Consignas de trabajo:
- A) Duplica literalmente el fragmento sobre la crisis del gobierno de Chaves desde "Petit restó importancia" hasta "se repetiría después.", ambos incluidos.
- B) Prosigue el fragmento sobre la crisis del gobierno de Chaves a partir de su última oración.

Fragmento proporcionado:
******

Pero de lo que más se hablaba, sin duda, era de la situación política. El gobierno de Cha­ves se había deteriorado con la inercia normal del ejercicio del poder y la insatisfacción que genera no poder cumplir con todas las ambiciones como resolver los problemas de la recesión económica que pare­cía proverbial en el Paraguay.

Apenas iniciado el año se había dado un quiebre con importantes líderes del par­tido oficialista, encabezados por Epifanio Méndez Flei­tas, quienes, afianzados como estaban en el arte de la cons­piración, se embarcaron en ese puerto, buscando aliados entre los militares para tum­bar al gobierno, vicio que se había vuelto recurrente desde la posguerra del Chaco.

PUGNA

Lo que no sabían era que Alfredo Stroessner, en ejer­cicio de la Comandancia del Ejército, no se dejaría utili­zar, sino todo lo contrario. La pugna estaba entre dos secto­res, entre los partidarios de Chaves y los de Méndez Fleitas. Terminaría ganando un ter­cero, un militar hasta enton­ces subestimado.

Había malestar en los cuar­teles por ciertas movidas que se dieron en la víspera, bus­cando consolidar lealtades y prevenir insurrecciones. Una de las reglas no escritas del manejo del poder era que todo gobierno debía contar con la adhesión de la Caballería para sostenerse; lo mismo se apli­caba para quienes pretendan derrocarlo.

En esa inteligencia, el presi­dente Chaves tenía en Campo Grande a uno de sus principa­les aliados, el coronel Néstor Ferreira.

También había fortalecido a la Policía, dotándole de arma­mento bélico para tener mayor resguardo, bajo la conducción de uno de sus hombres más confiables e íntegros. Lo cierto es que, aun con estas precau­ciones, se avecinaba un golpe de Estado.

Petit restó importancia a los rumores. Sin embargo, su intranquilidad evidenciaba una preocupación incómoda. Sus compañeros de mesa vol­vieron a insistirle en que deje la Comandancia de la Policía, que aquello no era para él, que se estaba postergando; aun­que más de uno destacó que era mejor tenerlo ahí, en ese estamento, con su rectitud y civismo, y no a otro, que no dudaría en reprimir a cual­quier ciudadano por motivos fundados o no, como ocurría antes y se repetiría después.

MOVIDAS

Ingenuamente, el coronel Nés­tor Ferreira se presentó ante Stroessner, en la comandan­cia del Ejército. Le debía una explicación sobre las movidas de la víspera que afectaron al mayor Virgilio Candia, parti­dario suyo. Y lo que es peor, le advirtió que, si él no regresaba a su división antes de las diez de la noche, la Caballería tenía instrucciones de movilizarse. Por supuesto, ante estos condi­cionantes, Stroessner no dudó en apresar a Ferreira y acele­rar el alzamiento militar que ya tenía resuelto ejecutar.

******

Extracto de datos:
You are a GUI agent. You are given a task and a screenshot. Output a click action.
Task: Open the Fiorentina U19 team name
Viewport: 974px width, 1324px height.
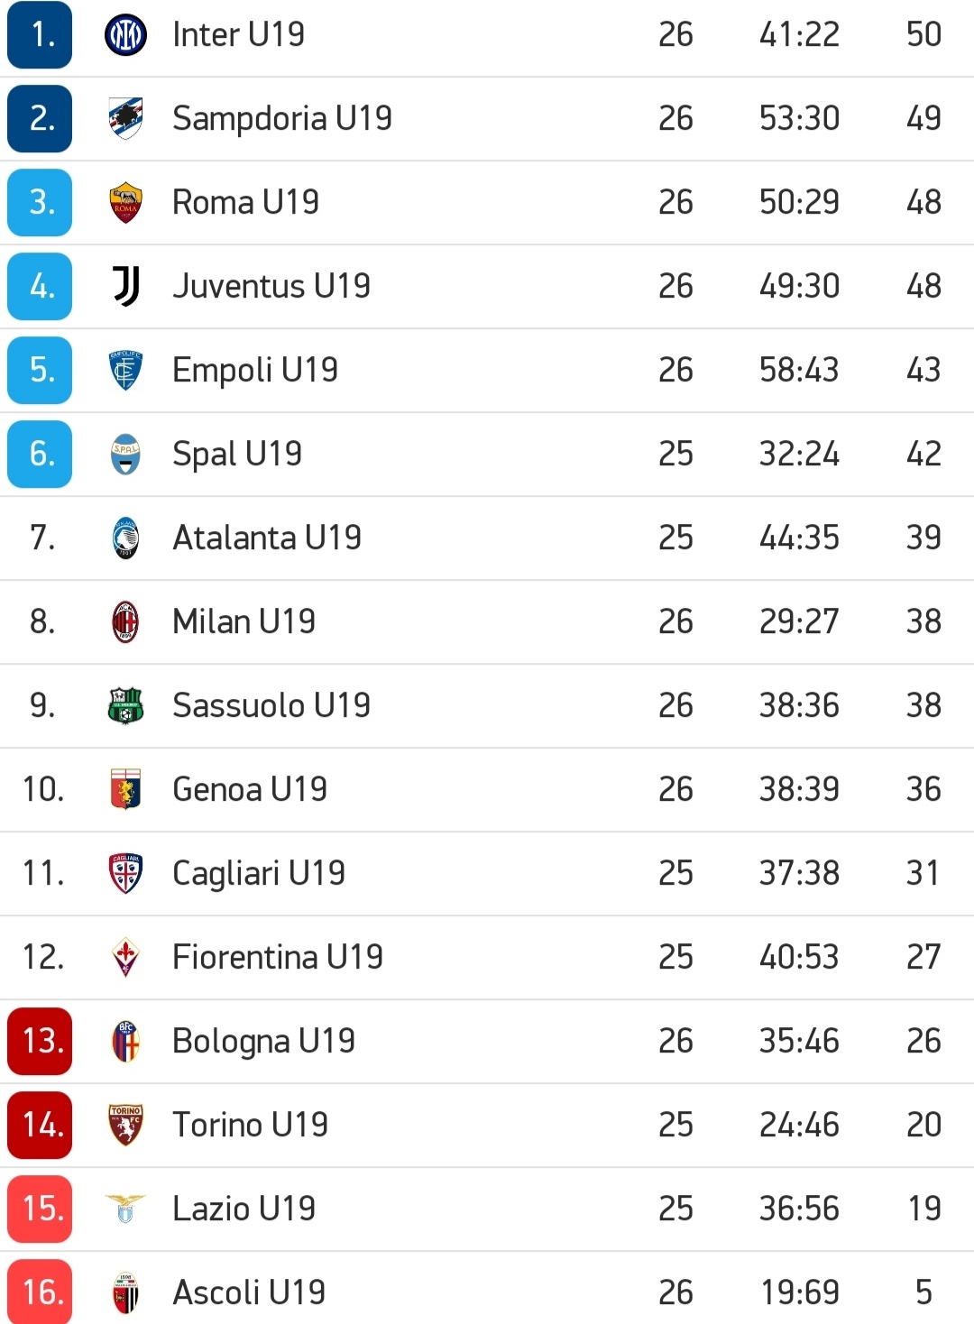point(278,958)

******

Soluciones:
- A)
Petit restó importancia a los rumores. Sin embargo, su intranquilidad evidenciaba una preocupación incómoda. Sus compañeros de mesa vol­vieron a insistirle en que deje la Comandancia de la Policía, que aquello no era para él, que se estaba postergando; aun­que más de uno destacó que era mejor tenerlo ahí, en ese estamento, con su rectitud y civismo, y no a otro, que no dudaría en reprimir a cual­quier ciudadano por motivos fundados o no, como ocurría antes y se repetiría después.

- B)
La insurrección se inició cerca de las veintiún horas del 4 de mayo de 1954, cuando el Bata­llón 40, un cuerpo de élite del Ejército, atacó el Cuartel de Policía, bajo la conducción del teniente coronel Mario Ortega. Un centenar de soldados se apostó sobre la calle El Para­guayo Independiente, frente a la Policía, y otros más la rodea­ron, desplegándose por la calle Nuestra Señora de la Asunción. La Caballería, acéfala en esas horas decisivas, dudó en entrar en combate y perdió la mano.

Los enfrentamientos se die­ron exclusivamente en el cen­tro de la capital, especialmente en los alrededores del Cuar­tel de Policía, es decir, en las adyacencias del Teatro Muni­cipal, justo cuando el primer movimiento de la “Heroica” estaba atrapando la atención del público que colmaba la sala, arrancándole al direc­tor de la orquesta del éxtasis al que lo había llevado la inten­sidad creativa de Beethoven y lo anhelado de ese momento, del sabor especial que confie­ren los logros antecedidos por incontables dificultades. Aun con la confusión reinante, el maestro Carlos Lara Bareiro quiso seguir con el espectáculo y dispuso que la orquesta ini­cie “La marcha fúnebre”, hasta que el griterío y la irrupción de los militares los obligó a inte­rrumpir el concierto y abando­nar el teatro.

Simultáneamente, en uno de los pasillos del cuartel, Roberto L. Petit era alcan­zado por una de las balas ene­migas y, aunque fue auxiliado por sus atacantes por orden del comandante del Batallón 40, quien así lo dispuso apenas se enteró del hecho, llegó al hos­pital ya sin vida.

Las circunstancias que rodea­ron a la muerte de Petit, una herida pequeña, el vehículo que se averió en el camino, el tiempo perdido y la falta de cuidados de emergencia en el trayecto le confieren a este episodio un tono aún más trá­gico. Con frecuencia, en las insurrecciones se omiten los recaudos de primeros auxi­lios y, en más de una ocasión, se han lamentado víctimas que podían salvarse. Este fue uno de esos casos. Se puede con­cluir, no obstante, que el des­tino se empeñó en cumplir sus designios sin que la acción humana pudiera impedirlo.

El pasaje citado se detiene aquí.